Instruction a -
Reproduce word for word the section of the passage below on novel drafting that begins with the words containing "Last week I" and ends with "something like that.)".

Passage -
::::

Last week I talked about the way having and failing in my goals partly worked for me and partly kind of broke me. It can be daunting and sometimes even have a debilitating effect on productivity.

Around this time last January, I realized that I was telling the wrong story in my novel. After I had already written some 40 000 words. I have to tell you, dear listener, that hurt. A lot. There were some isolated scenes from the draft that I could retool and use moving forward, but really, though, it was about 35.000 words that I’m never going to be able to use anywhere else. By the end of January I had already planned out the stuff going forward and on the border between January and February I grieved for the words. (Grieving is too drastic a word, but something like that.)

The thing is, it took me until the beginning of April until I actually started to make any progress on the next draft. At the beginning of January, I was already behind from where I wanted to be so that I could get in a second draft before I needed to send the book in for Blue Heaven. When I realized that I wasn’t going to be able to make my goal of two drafts before Blue Heaven, I froze. I froze for literal months. I lost all that time that could have been productive to faffing about. And I didn’t have to.

Toward the end of last year, I read James Clear’s Atomic Habits and it has honestly had a massive effect on the way I’m approaching this year, to start with at least. When I was reading, this quote hit me especially hard:

You don’t rise to the level of your goals, you fall to the level of your systems!

::::

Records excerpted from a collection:
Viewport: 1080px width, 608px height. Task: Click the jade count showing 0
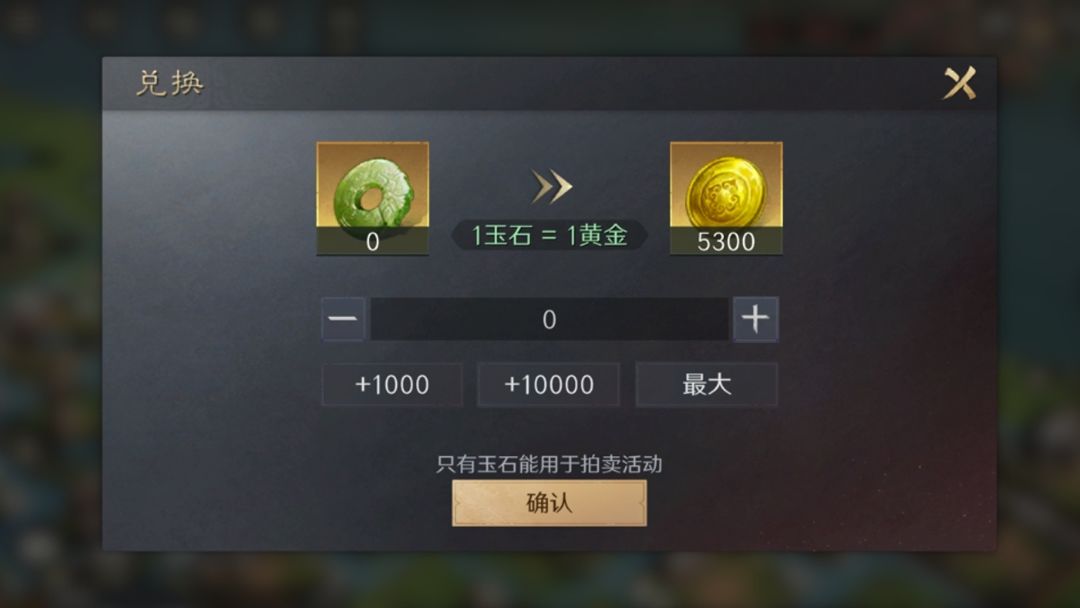[x=373, y=242]
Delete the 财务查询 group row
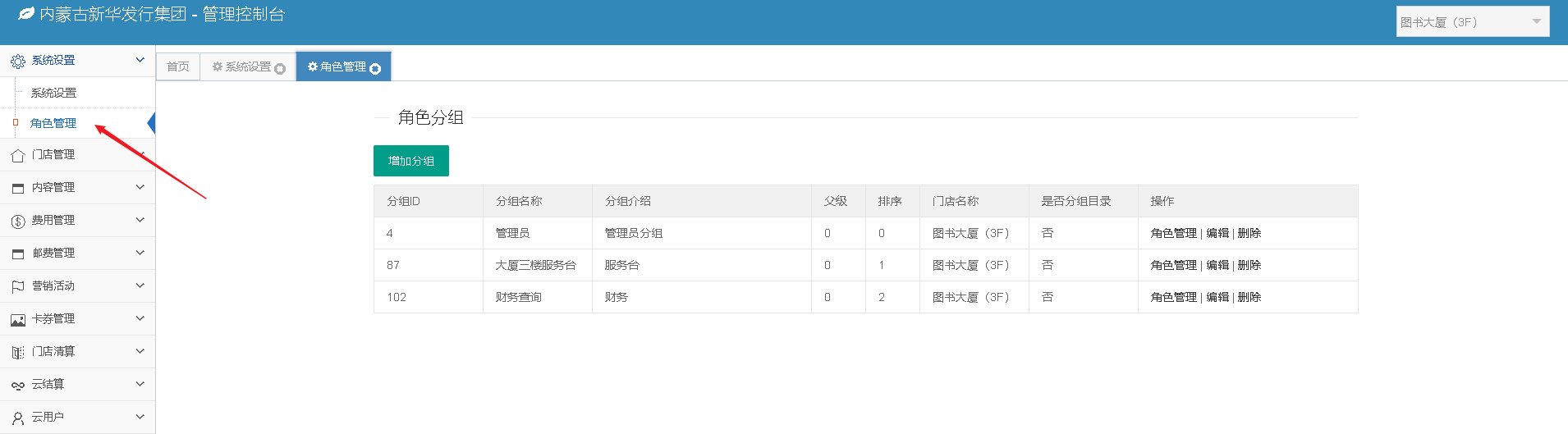Image resolution: width=1568 pixels, height=434 pixels. coord(1249,297)
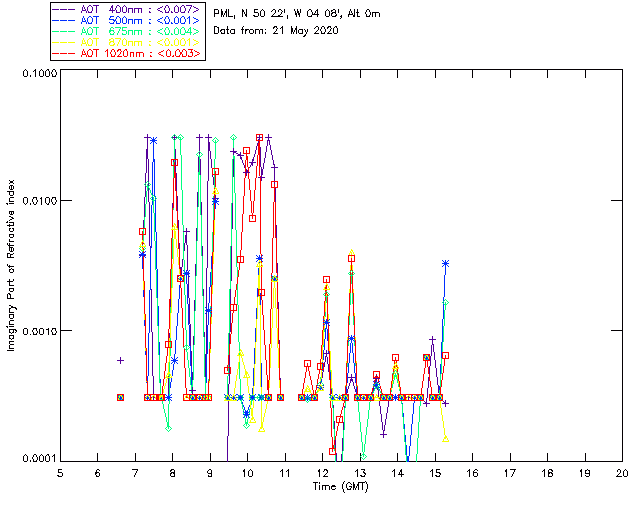The height and width of the screenshot is (512, 640).
Task: Click the x-axis tick label 17
Action: point(510,473)
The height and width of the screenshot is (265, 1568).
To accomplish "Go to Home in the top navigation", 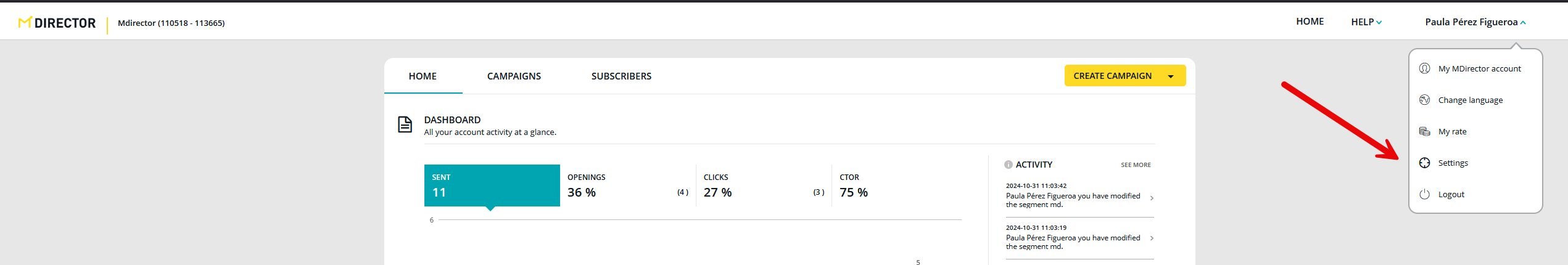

::::

Instruction b -
Quote every line of the records above verbatim, leaving out the pictures.

Task result a -
Last week I talked about the way having and failing in my goals partly worked for me and partly kind of broke me. It can be daunting and sometimes even have a debilitating effect on productivity.

Around this time last January, I realized that I was telling the wrong story in my novel. After I had already written some 40 000 words. I have to tell you, dear listener, that hurt. A lot. There were some isolated scenes from the draft that I could retool and use moving forward, but really, though, it was about 35.000 words that I’m never going to be able to use anywhere else. By the end of January I had already planned out the stuff going forward and on the border between January and February I grieved for the words. (Grieving is too drastic a word, but something like that.)

Task result b -
Viewport: 1080px width, 608px height. Task: Click the jade count showing 0
[x=373, y=242]
Delete the 财务查询 group row
Image resolution: width=1568 pixels, height=434 pixels. coord(1249,297)
The height and width of the screenshot is (512, 640).
Task: Click the x-axis tick label 17
Action: point(510,473)
The height and width of the screenshot is (265, 1568).
To accomplish "Go to Home in the top navigation", 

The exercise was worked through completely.